● What you are asked to do
These records are to be written out exactly as they read, minus the pictures.

[Source data]
..............................

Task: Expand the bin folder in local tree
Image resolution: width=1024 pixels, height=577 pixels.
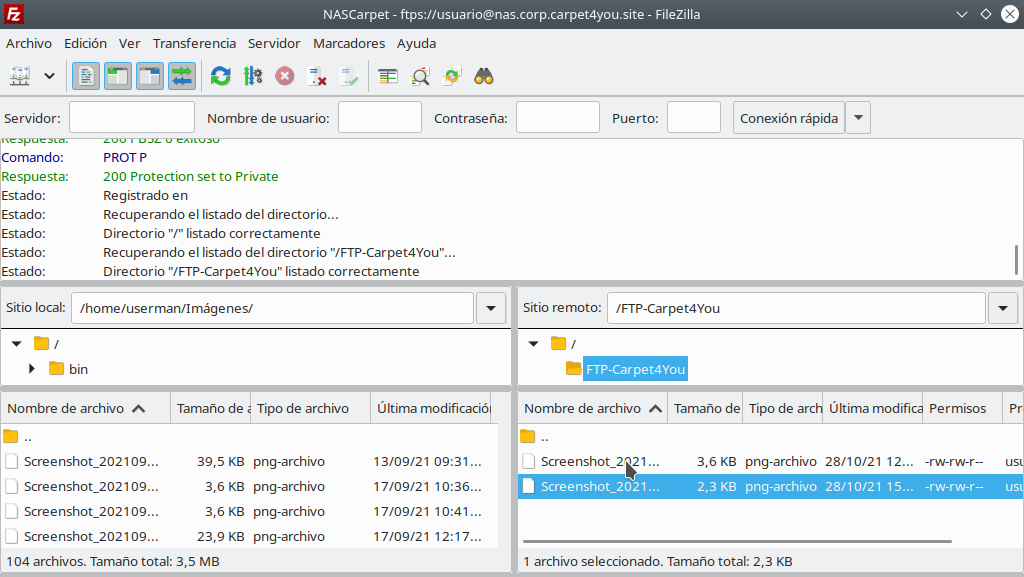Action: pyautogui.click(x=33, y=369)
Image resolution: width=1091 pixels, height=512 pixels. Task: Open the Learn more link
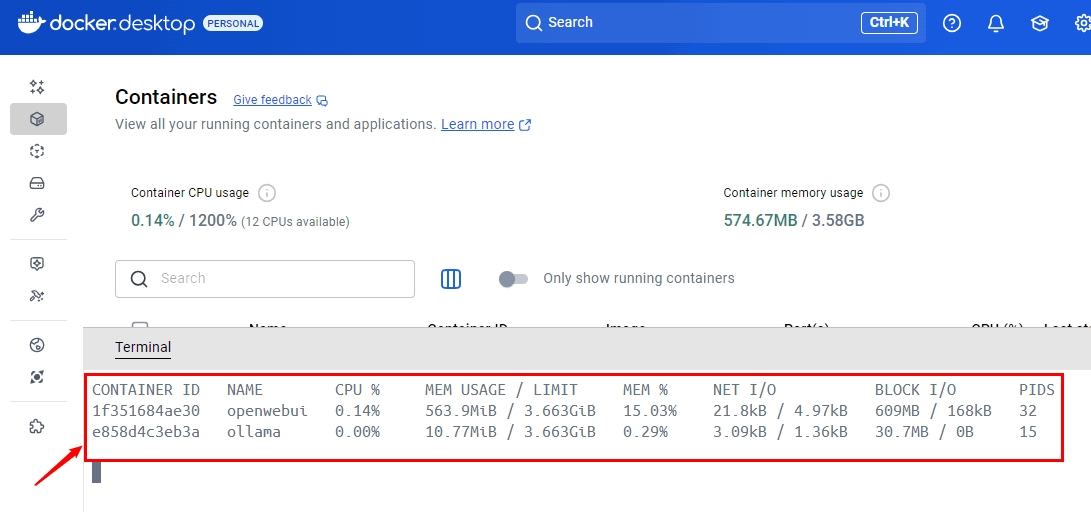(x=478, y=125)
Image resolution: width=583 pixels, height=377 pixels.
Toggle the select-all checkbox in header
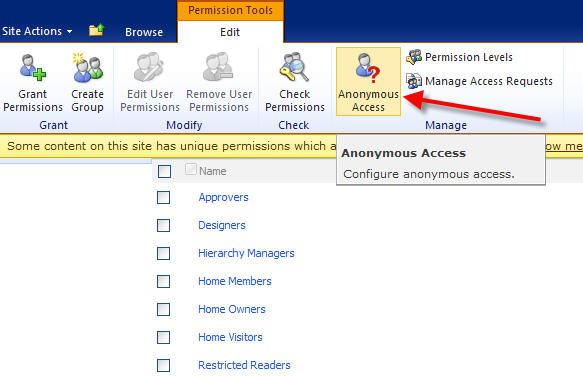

..............................

● The answer
Task: Expand the bin folder in local tree
Image resolution: width=1024 pixels, height=577 pixels.
Action: pyautogui.click(x=33, y=369)
Image resolution: width=1091 pixels, height=512 pixels. Task: Open the Learn more link
(x=478, y=125)
Image resolution: width=583 pixels, height=377 pixels.
Toggle the select-all checkbox in header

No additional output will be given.